Erdoğan sandıklardaki oyların oranı ile değil; kadınların bürokrasi üzerindeki etkisi ile yıkılmaya çalışacak… Pekâlâ, bu kültür nereden geldi… Hiç tartışmasız Gülen Hareketi’nin bir stratejisidir… Bu sebeple “Mahrem İmam” kavramı kullanılmıştır.

Mahrem İmam olanlar kadın değildir. Gülen Hareketine göre kadınlardan asla imam olmaz… Bürokrasi ve kadın sosyal gerçeğini anlamak için  yine Gülen Hareketi’nin “Katalog Evlilik” kavramını ve sosyal gerçeğini  iyi  bilmek gerek…

Gülen Hareketi’nde erkekler himmet toplamak ve kadınlar bürokrasi ile iletişim kurmak için kullanılmışlardır. Yine kabul edilir ya da edilmez özellikle 2009 yılından sonra bürokrasi kadınlar tarafından reorganize ediliyordu.

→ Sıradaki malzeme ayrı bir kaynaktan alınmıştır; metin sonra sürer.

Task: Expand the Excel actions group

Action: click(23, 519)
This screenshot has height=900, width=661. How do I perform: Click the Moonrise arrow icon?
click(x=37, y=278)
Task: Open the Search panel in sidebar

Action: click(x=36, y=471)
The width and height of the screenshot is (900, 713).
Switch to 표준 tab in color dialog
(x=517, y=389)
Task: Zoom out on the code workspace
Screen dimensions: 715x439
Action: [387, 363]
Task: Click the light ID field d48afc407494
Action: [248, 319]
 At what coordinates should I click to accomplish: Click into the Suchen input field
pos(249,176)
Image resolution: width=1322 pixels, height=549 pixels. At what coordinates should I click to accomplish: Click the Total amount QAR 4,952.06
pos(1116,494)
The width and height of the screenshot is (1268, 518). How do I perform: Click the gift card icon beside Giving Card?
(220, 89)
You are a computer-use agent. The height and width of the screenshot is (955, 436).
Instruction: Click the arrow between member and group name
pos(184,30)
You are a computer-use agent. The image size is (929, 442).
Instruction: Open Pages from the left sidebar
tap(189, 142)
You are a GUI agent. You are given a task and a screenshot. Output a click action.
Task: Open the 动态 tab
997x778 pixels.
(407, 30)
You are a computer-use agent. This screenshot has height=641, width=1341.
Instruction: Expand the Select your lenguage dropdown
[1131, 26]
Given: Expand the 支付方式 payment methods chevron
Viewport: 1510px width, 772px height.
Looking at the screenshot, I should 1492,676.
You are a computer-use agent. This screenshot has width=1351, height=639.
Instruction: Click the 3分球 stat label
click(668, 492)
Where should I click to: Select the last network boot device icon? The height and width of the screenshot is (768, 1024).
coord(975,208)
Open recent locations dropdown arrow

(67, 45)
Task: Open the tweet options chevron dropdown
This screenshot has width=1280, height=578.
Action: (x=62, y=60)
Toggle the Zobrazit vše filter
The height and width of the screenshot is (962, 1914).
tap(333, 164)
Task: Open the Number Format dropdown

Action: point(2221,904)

Bürokratların özel ilişkileri araştırıldığında eşlerinin bir şekilde bir birleri ile tanışık olduğu gerçeği ile karşı karşıya kalırız. Özellikle Milli Eğitim Bakanlığı bürokrasisi en tepeden en dibe kadar genel müdürlükten okul idarecilerine kadar  bu ilişki ağı en etkili ağ olmuştur.

Küreselciler kendileri için kadını sürekli ötekileştirirken zarar vermek istedikleri toplumlar için sürekli “Kadın Yöneticiliği” kod ve motifi üzerinden Kurumsal Mobbing yapar.

Birleşmiş Milletler; Avrupa Birliği ve daha birçok çok uluslu organizasyon “Kadın” kod ve motifli dayatmalar yapar. Bu göstergeyi de iletişimin ve uluslararası kabulün ve entegrasyonun öncelikli şartı kabul ederler.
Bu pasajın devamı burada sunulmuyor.